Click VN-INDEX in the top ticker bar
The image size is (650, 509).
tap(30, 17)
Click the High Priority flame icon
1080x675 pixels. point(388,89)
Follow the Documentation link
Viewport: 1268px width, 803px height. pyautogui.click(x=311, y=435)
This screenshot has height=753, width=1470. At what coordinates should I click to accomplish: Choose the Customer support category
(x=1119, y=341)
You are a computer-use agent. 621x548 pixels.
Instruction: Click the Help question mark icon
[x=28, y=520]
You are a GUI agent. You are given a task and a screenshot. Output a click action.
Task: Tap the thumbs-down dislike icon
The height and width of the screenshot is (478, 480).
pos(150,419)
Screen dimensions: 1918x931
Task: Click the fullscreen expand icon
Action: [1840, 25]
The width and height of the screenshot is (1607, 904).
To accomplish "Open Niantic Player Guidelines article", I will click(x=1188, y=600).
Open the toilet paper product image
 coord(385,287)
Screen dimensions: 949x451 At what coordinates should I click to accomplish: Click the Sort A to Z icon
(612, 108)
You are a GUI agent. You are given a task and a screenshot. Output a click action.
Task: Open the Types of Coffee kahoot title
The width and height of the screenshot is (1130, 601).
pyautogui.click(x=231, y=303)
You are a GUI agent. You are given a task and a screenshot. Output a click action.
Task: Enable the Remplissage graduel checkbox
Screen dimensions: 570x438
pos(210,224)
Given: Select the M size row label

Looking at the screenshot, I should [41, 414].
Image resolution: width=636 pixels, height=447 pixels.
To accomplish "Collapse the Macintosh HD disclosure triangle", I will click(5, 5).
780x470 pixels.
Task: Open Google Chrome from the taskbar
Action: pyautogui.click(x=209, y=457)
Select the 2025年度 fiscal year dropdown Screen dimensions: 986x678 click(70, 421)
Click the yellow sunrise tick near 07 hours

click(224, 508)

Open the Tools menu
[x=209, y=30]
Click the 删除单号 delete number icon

▸ Problem description
Quote the data in full, keeping each word unchanged.

▸ Completed task
Click VN-INDEX in the top ticker bar
The image size is (650, 509).
tap(30, 17)
Click the High Priority flame icon
1080x675 pixels. point(388,89)
Follow the Documentation link
Viewport: 1268px width, 803px height. pyautogui.click(x=311, y=435)
This screenshot has height=753, width=1470. At what coordinates should I click to accomplish: Choose the Customer support category
(x=1119, y=341)
You are a computer-use agent. 621x548 pixels.
Instruction: Click the Help question mark icon
[x=28, y=520]
You are a GUI agent. You are given a task and a screenshot. Output a click action.
Task: Tap the thumbs-down dislike icon
The height and width of the screenshot is (478, 480).
pos(150,419)
Screen dimensions: 1918x931
Task: Click the fullscreen expand icon
Action: [1840, 25]
The width and height of the screenshot is (1607, 904).
To accomplish "Open Niantic Player Guidelines article", I will click(x=1188, y=600).
Open the toilet paper product image
 coord(385,287)
Screen dimensions: 949x451 At what coordinates should I click to accomplish: Click the Sort A to Z icon
(612, 108)
You are a GUI agent. You are given a task and a screenshot. Output a click action.
Task: Open the Types of Coffee kahoot title
The width and height of the screenshot is (1130, 601).
pyautogui.click(x=231, y=303)
You are a GUI agent. You are given a task and a screenshot. Output a click action.
Task: Enable the Remplissage graduel checkbox
Screen dimensions: 570x438
pos(210,224)
Given: Select the M size row label

Looking at the screenshot, I should [41, 414].
Image resolution: width=636 pixels, height=447 pixels.
To accomplish "Collapse the Macintosh HD disclosure triangle", I will click(5, 5).
780x470 pixels.
Task: Open Google Chrome from the taskbar
Action: pyautogui.click(x=209, y=457)
Select the 2025年度 fiscal year dropdown Screen dimensions: 986x678 click(70, 421)
Click the yellow sunrise tick near 07 hours

click(224, 508)

Open the Tools menu
[x=209, y=30]
Click the 删除单号 delete number icon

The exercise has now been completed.